I also don't agree on avoiding base cleric. Evangelist requires charisma, which you can otherwise dump and loses spontaneous cures. Ecclesiastheurge gives up the valuable longspear proficiency. Stat consolidation eats too many early feats to make up the proficiency, Irori doesn't have three domains the build would want, and the only domain spell that isn't on the cleric list is first level. You can wand it or use cheap pearls of power. The other abilities do not benefit the desired role.
The Devout Pilgrim either requires selecting a thematically incompatible deity or giving up one of your domains and the archetype abilities, though favorable exchanges, are also not useful for a battle cleric or healer.

The OP's goal is a fighter healer and casting or support archetypes don't bring him any closer, even if the trades are favorable in a vacuum.

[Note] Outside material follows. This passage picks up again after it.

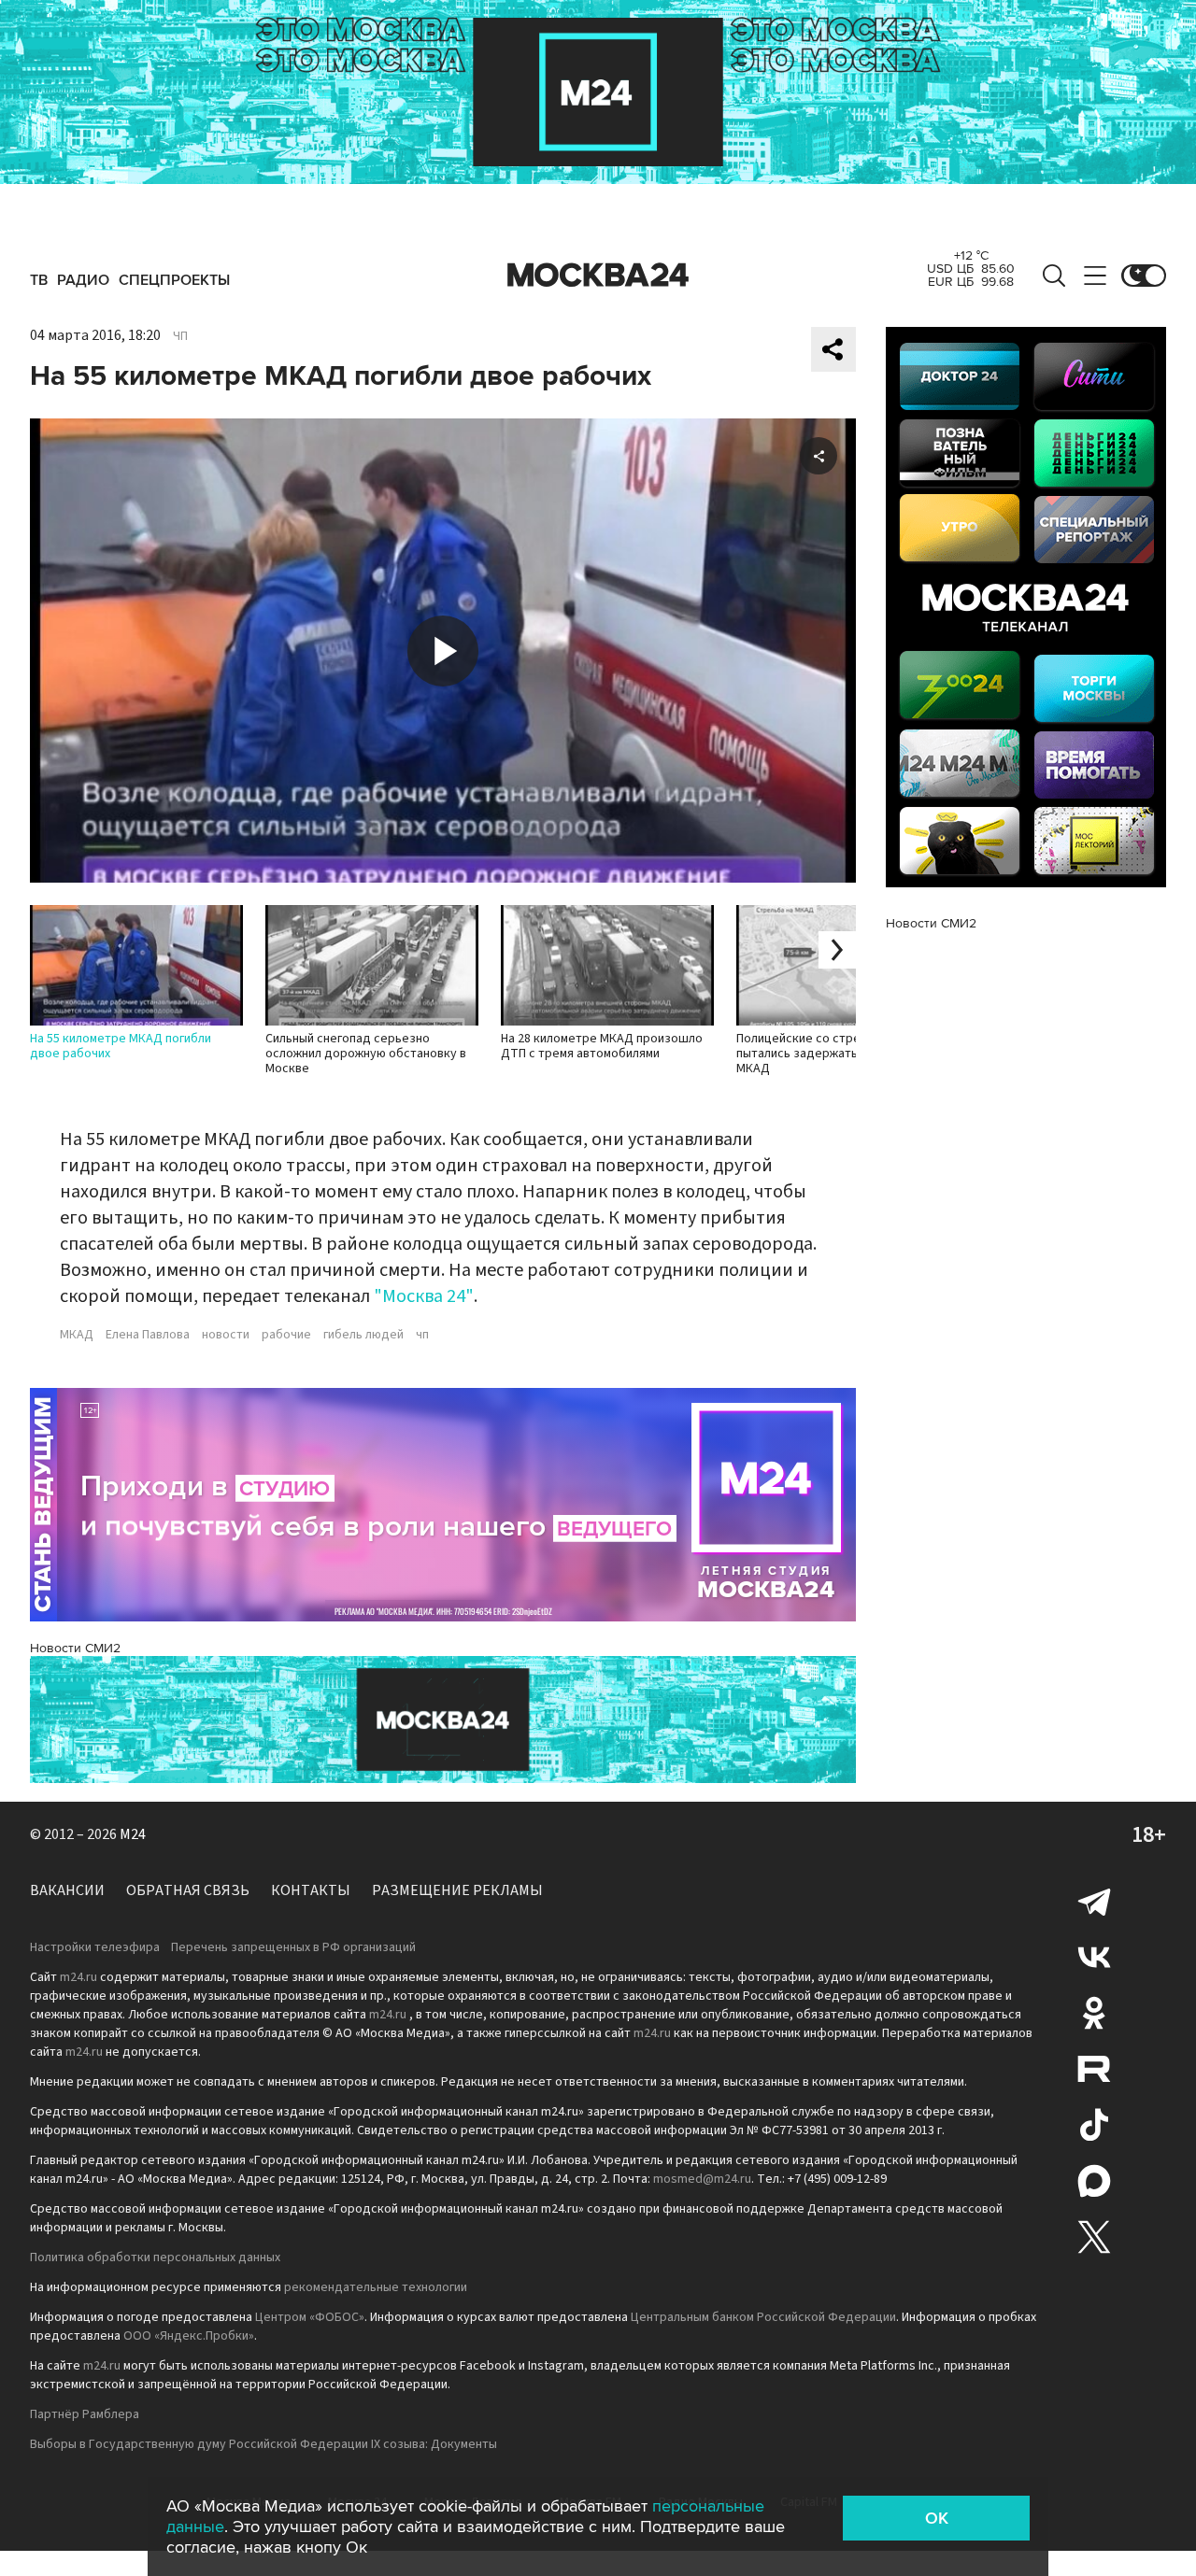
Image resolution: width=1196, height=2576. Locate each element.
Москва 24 (598, 276)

Yes, but you have a monk base for proficiencies. Longspears are nice for control, but I'd assume you want to flurry, which requires multiple feats to even begin to attempt with a longspear. UMonk has better flurry weapons than an unarmed strike. Ecclesiastheurge makes you a better caster and gives you the option to spontaneously cast any single spell you know. Plus, you can swap out the spells on one of your domains, so you can pick a domain with good powers and bad spells. And on top of that, you get a magical amulet at 1/2 cost.


Evangelist's weapon proficiencies are unaffected, and it can get away with 10 CHA since that only costs it a few rounds of performance. It doesn't actually need to take Perform: Oratory since the only Evangelist performance that it affects is Countersong. Loss of spontaneous Cures does hurt it as a healer though.

Herald Caller gives up one domain and armor proficiency, but gains all the Summoning it needs for free, while retaining full Channel progression and spontaneous cures. Summoning is great in general, and starting around Summon Monster 4, Good outsiders get healing abilities which they can use on the party if they have a few rounds left after the fight ends (or when the fight is all but over).


Control and flurry are not mutually exclusive. A monk can make unarmed strikes without caring what's in his hands and can make AoOs with a longspear while flurrying with his unarmed strike. He can do this out of the box. The -4 nonproficiency penalty without getting simple weapon proficiency elsewhere makes it not very effective.

The domain switch is of no benefit here because there aren't domains with good spells and bad powers available to Irori. There aren't many such domains in general that can't be fixed by choosing a subdomain. Preparing domain spells in non-domain slots is only useful for domains heavy on non-cleric spells, none of which are useful to a martially oriented cleric.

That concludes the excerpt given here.